Throughout the nation, selective admission policies at public schools are being questioned as the country looks closely at diversity and equity. In California, San Francisco’s Lowell High School is the poster child for the debate over exam schools. The Board of Education, in a sudden and controversial decision, voted to eliminate the selective admissions policy for its iconic high school.

Unless the decision is reversed, the school will be merged into the district's lottery-based assignment system, making it, in effect, just another school.

Is selectivity always an affront to equity?

The board’s decision reflects long-simmering disagreements about the role of a public school system, including this: is it an affront to equity for a school system to have selective schools at all? Is selectivity by its nature inconsistent with public education, at least prior to college?

These are not new questions. I lived through this debate as chair of the committee that dramatically revised the selective admission policy at Lowell High School 25 years ago. The question of selectiveness in public schools has picked up new urgency, not only in San Francisco but in other cities with public exam schools, including Boston and New York, where sharp disagreements over selective admission policies have become national news.

What is an exam school?

Selective schools with a strong focus on academics are sometimes called exam schools, but tests are usually not the only basis for admission. Selective schools serve students who are unusually gifted or driven to excel in a variety of dimensions including academic rigor, arts, and STEAM. To identify high-achieving students, selective high schools use a variety of admission criteria, typically including a mix of test scores, grades, recommendations, and auditions.
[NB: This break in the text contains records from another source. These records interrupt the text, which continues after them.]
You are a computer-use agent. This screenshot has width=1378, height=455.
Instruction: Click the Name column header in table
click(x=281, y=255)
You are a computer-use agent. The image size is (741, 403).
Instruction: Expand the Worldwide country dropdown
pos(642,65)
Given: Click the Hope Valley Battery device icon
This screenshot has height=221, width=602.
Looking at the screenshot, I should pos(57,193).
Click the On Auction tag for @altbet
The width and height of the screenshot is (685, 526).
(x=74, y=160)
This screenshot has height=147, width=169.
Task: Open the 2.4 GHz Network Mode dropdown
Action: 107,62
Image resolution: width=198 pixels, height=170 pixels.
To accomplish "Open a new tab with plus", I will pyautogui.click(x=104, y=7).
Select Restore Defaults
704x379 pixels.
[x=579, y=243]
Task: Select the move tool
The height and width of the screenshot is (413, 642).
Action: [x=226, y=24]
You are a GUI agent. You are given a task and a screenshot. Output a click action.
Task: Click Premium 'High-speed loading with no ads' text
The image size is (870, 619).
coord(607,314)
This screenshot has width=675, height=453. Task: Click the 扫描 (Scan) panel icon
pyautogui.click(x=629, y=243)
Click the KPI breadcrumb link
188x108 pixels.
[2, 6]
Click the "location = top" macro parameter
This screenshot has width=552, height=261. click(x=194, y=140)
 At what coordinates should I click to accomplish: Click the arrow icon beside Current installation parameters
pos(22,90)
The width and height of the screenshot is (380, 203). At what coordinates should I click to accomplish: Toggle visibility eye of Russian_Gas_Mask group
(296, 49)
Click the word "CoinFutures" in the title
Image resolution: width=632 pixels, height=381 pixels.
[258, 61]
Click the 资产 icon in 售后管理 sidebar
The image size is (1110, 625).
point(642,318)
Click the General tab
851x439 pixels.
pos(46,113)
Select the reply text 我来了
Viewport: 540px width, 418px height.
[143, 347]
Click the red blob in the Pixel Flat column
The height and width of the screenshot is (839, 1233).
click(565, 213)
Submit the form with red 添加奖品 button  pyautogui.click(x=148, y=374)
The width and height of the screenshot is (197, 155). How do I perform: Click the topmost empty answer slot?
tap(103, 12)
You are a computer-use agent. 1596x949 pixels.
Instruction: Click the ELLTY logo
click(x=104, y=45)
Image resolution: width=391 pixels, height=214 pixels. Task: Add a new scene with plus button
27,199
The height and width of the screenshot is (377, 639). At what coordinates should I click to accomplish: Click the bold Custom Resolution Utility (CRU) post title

About 7% of California’s high school students attend one of the state’s 800 private high schools, which are selective by nature — students must apply to get in. Selective public high schools, by contrast, are very rare. In 2012 the only major study of these schools identified just 165 of them in America, most of them on the east coast.

Unsurprisingly, selective public high schools tend to produce some noteworthy achievements. Lowell High is one of the highest-performing public high schools in California, and it has been recognized four times as a National Blue Ribbon School, eight times as a California Distinguished School, and one time as a Gold Ribbon School.

Are selective schools good or bad?

In this emotion-charged debate, people both for and against selective schools claim the moral high ground.

Arguments for selective schools

Arguments against selective schools

This is really about equity.
We need to meet the unique needs of all students, including high-achieving students. A selective school can provide the instruction and challenging curriculum these students need in an environment that supports them.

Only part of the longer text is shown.